**Instructions to follow:** Convert the records starting at the line that contains "Find the location of a particular element. The" and ending at the line that contains "center [734, 342]." into a JSON list of strings, one string per line, skipping blank lines.

**The records:**
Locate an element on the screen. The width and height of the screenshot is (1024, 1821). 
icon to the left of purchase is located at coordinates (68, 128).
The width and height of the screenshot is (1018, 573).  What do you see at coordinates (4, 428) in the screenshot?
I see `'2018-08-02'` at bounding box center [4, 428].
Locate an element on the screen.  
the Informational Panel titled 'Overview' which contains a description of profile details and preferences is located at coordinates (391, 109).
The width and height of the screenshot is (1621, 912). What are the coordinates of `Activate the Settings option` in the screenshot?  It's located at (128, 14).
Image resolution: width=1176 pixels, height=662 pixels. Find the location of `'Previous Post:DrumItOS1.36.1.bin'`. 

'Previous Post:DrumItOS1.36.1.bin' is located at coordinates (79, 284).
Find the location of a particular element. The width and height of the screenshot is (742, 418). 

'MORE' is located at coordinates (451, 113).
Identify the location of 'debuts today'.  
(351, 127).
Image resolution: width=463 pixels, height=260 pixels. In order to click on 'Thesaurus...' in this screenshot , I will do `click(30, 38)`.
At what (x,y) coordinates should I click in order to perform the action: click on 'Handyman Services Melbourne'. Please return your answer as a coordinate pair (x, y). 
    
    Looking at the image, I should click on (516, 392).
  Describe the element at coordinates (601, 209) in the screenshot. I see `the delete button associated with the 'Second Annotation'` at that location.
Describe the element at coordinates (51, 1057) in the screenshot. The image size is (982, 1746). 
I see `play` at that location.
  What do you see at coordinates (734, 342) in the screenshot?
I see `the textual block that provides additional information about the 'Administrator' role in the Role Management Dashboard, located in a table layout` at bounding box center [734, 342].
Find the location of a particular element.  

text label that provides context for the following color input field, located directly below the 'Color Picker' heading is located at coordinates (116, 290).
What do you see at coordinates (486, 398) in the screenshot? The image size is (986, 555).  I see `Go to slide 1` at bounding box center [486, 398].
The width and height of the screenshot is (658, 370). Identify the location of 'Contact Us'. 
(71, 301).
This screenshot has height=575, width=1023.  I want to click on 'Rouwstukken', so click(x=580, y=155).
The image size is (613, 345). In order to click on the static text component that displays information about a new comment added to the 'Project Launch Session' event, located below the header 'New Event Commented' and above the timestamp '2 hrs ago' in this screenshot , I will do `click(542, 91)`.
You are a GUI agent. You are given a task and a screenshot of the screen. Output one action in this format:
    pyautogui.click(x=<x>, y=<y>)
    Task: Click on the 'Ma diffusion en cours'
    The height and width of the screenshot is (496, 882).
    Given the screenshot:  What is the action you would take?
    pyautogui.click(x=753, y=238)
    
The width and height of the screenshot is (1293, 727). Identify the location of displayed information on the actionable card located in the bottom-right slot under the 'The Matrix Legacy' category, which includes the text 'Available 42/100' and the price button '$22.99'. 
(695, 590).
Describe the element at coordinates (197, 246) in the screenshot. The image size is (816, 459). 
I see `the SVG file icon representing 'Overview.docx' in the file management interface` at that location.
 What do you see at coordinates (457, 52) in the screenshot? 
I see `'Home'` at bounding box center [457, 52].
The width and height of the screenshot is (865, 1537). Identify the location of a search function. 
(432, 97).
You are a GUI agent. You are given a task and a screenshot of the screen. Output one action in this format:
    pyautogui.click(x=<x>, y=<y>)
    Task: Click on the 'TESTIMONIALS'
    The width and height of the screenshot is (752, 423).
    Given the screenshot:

**Output below:**
[
  "Find the location of a particular element. The width and height of the screenshot is (742, 418). ",
  "'MORE' is located at coordinates (451, 113).",
  "Identify the location of 'debuts today'.  ",
  "(351, 127).",
  "Image resolution: width=463 pixels, height=260 pixels. In order to click on 'Thesaurus...' in this screenshot , I will do `click(30, 38)`.",
  "At what (x,y) coordinates should I click in order to perform the action: click on 'Handyman Services Melbourne'. Please return your answer as a coordinate pair (x, y). ",
  "    Looking at the image, I should click on (516, 392).",
  "  Describe the element at coordinates (601, 209) in the screenshot. I see `the delete button associated with the 'Second Annotation'` at that location.",
  "Describe the element at coordinates (51, 1057) in the screenshot. The image size is (982, 1746). ",
  "I see `play` at that location.",
  "  What do you see at coordinates (734, 342) in the screenshot?",
  "I see `the textual block that provides additional information about the 'Administrator' role in the Role Management Dashboard, located in a table layout` at bounding box center [734, 342]."
]